Comment réussir l’anneau du verre grâce au contrôle par rayonnement infrarouge
Si vous avez déjà vu un objet en verre se briser sans raison apparente, vous savez à quel point c’est frustrant. En général, cela est dû à des tensions internes. Si on chauffe le verre trop rapidement ou si on le refroidit de manière inégale, le verre finit par céder.
C’est pourquoi nous utilisons des éléments à rayonnement infrarouge. Notre objectif est d’atteindre une tolérance de température de seulement 0,1 °C. Cela peut sembler excessif, mais lorsque l’on cherche à maintenir la température du verre dans cette zone idéale, chaque fraction de degré compte.
Pourquoi tenir tant à 0,1 °C ?
Le verre présente une fenêtre très étroite entre son état de ramollissement et le moment où il commence à subir des tensions. Si la température varie ne serait-ce que de quelques degrés, on crée de nouvelles tensions dans le matériau.

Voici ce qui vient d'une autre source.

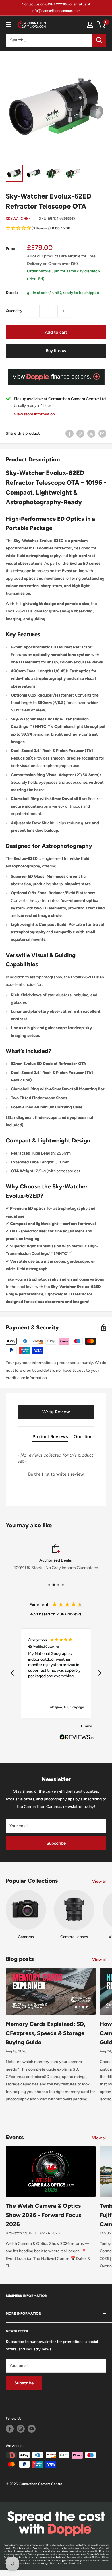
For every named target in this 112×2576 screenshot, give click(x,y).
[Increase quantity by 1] (64, 311)
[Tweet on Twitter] (91, 434)
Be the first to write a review (56, 1474)
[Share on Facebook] (69, 434)
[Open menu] (8, 24)
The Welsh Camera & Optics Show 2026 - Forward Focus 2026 (43, 2215)
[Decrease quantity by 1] (33, 311)
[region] (56, 1673)
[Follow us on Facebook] (10, 2429)
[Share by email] (102, 434)
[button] (56, 228)
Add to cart (56, 332)
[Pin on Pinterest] (80, 434)
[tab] (50, 1438)
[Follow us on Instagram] (21, 2429)
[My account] (90, 25)
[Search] (99, 40)
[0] (101, 24)
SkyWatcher (18, 218)
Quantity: (15, 310)
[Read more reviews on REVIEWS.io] (76, 1738)
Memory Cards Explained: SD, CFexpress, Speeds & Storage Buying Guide (45, 2033)
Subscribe (56, 1843)
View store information (34, 414)
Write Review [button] (56, 1412)
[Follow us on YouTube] (32, 2429)
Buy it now (56, 350)
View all (99, 1881)
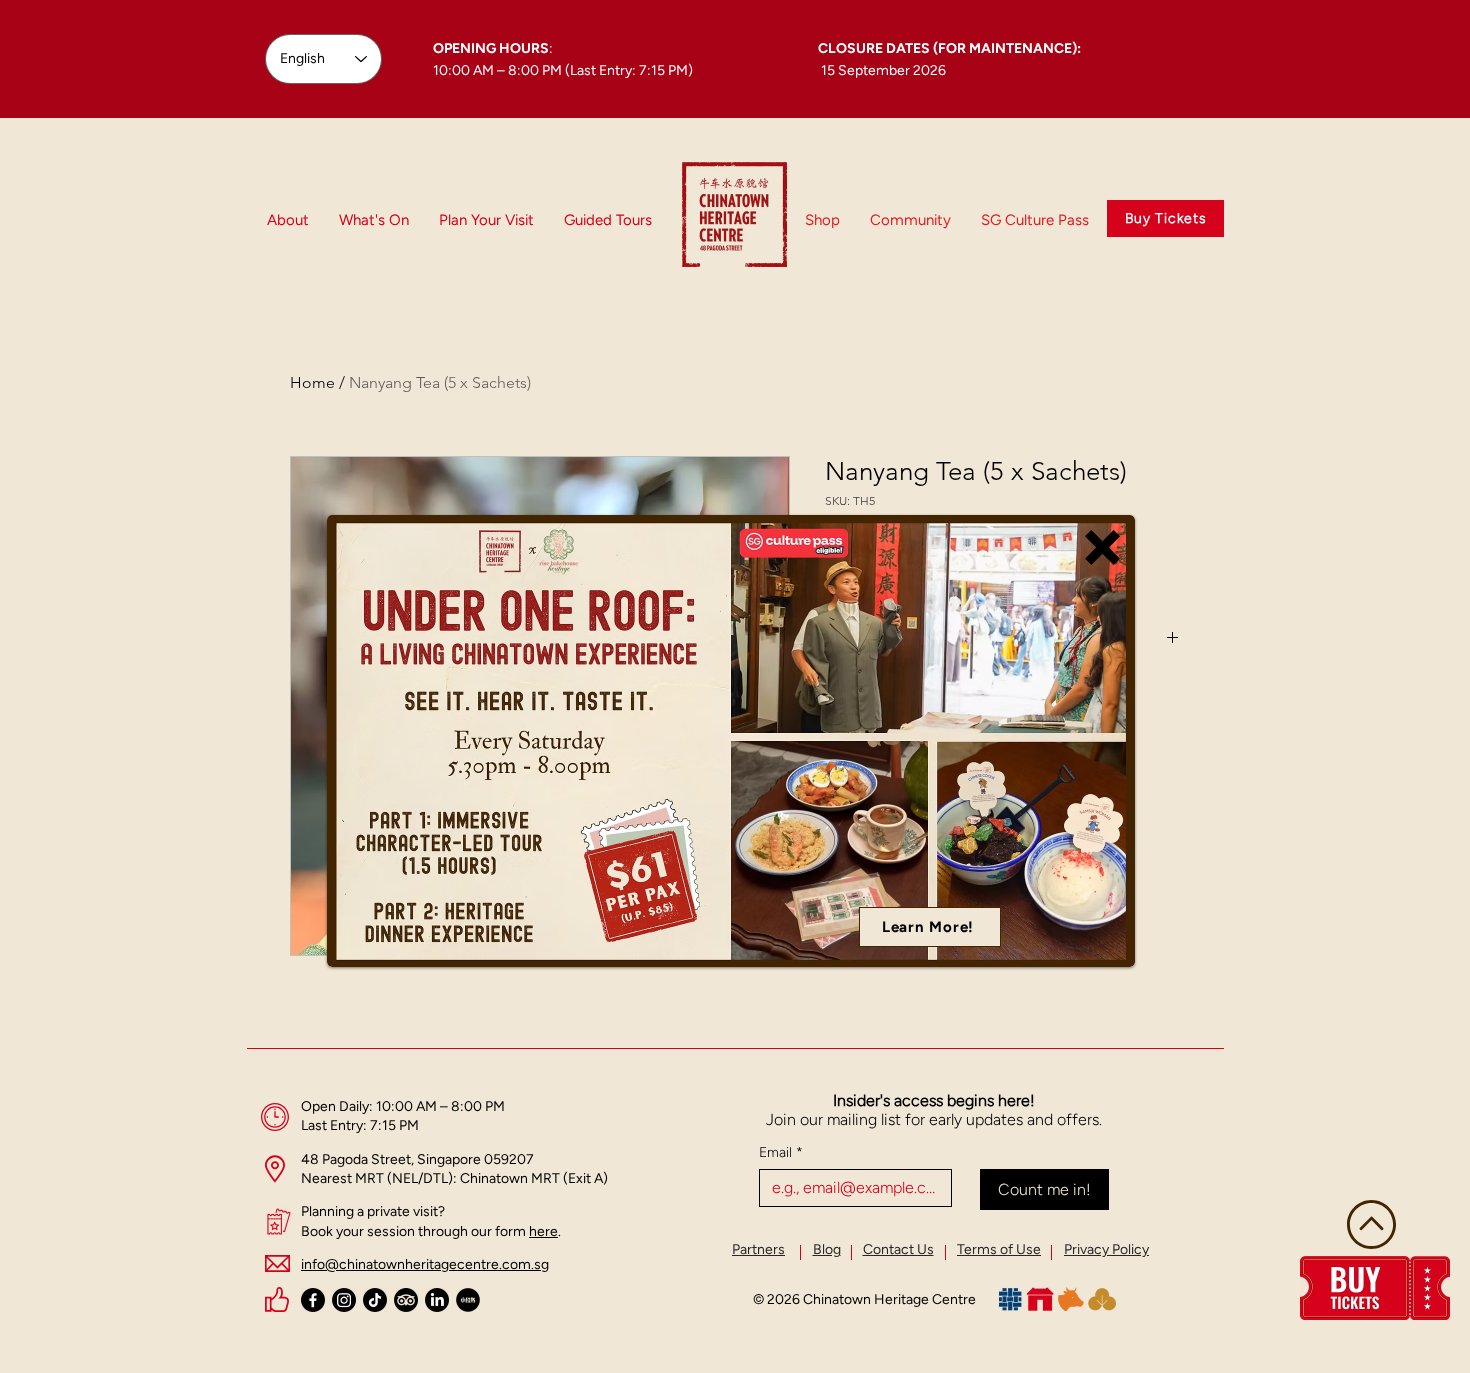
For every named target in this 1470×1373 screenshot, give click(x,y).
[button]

Nous combinons donc des éléments à rayonnement infrarouge à haute réactivité avec des contrôleurs PID de haute précision, afin d’atteindre cette précision de 0,1 °C. Cela permet d’éviter les chocs thermiques, ce qui signifie que les objets en verre ne se briseront pas au cours du refroidissement.
IR contre les fours classiques
Les fours conventionnels se contentent de déplacer l’air. Le problème, c’est que l’air est un mauvais conducteur de chaleur.
Le rayonnement infrarouge, lui, fonctionne différemment : il utilise des radiations pour chauffer directement la surface du verre. Cela nous permet de cibler des zones spécifiques du récipient, plutôt que de chauffer toute la pièce. Nous utilisons des rayonnements infrarouges à ondes courtes, car ils pénètrent bien dans les récipients aux parois épaisses et permettent d’augmenter rapidement la température.
Les défis
Ce n’est pas toujours simple. Les systèmes à rayonnement infrarouge à haute précision exigent une alimentation électrique stable. Si la tension électrique fluctue, la température va varier, et donc cette précision de 0,1 °C disparaît. Pour éviter cela, il faut un stabilisateur de tension adapté ou un relais à état solide de haute qualité. Il est essentiel que l’alimentation électrique soit constante.
Le résultat
Lorsque l’on maintient une température constante pendant l’anneau du verre et que l’on contrôle soigneusement le processus de refroidissement, les tensions moléculaires disparaissent. Le verre devient alors sûr à utiliser pour des réactions à haute pression ou en environnement sous vide. On obtient ainsi une surface brillante et lisse, et surtout, une tranquillité d’esprit : nos instruments ne risquent pas d’exploser au milieu du laboratoire.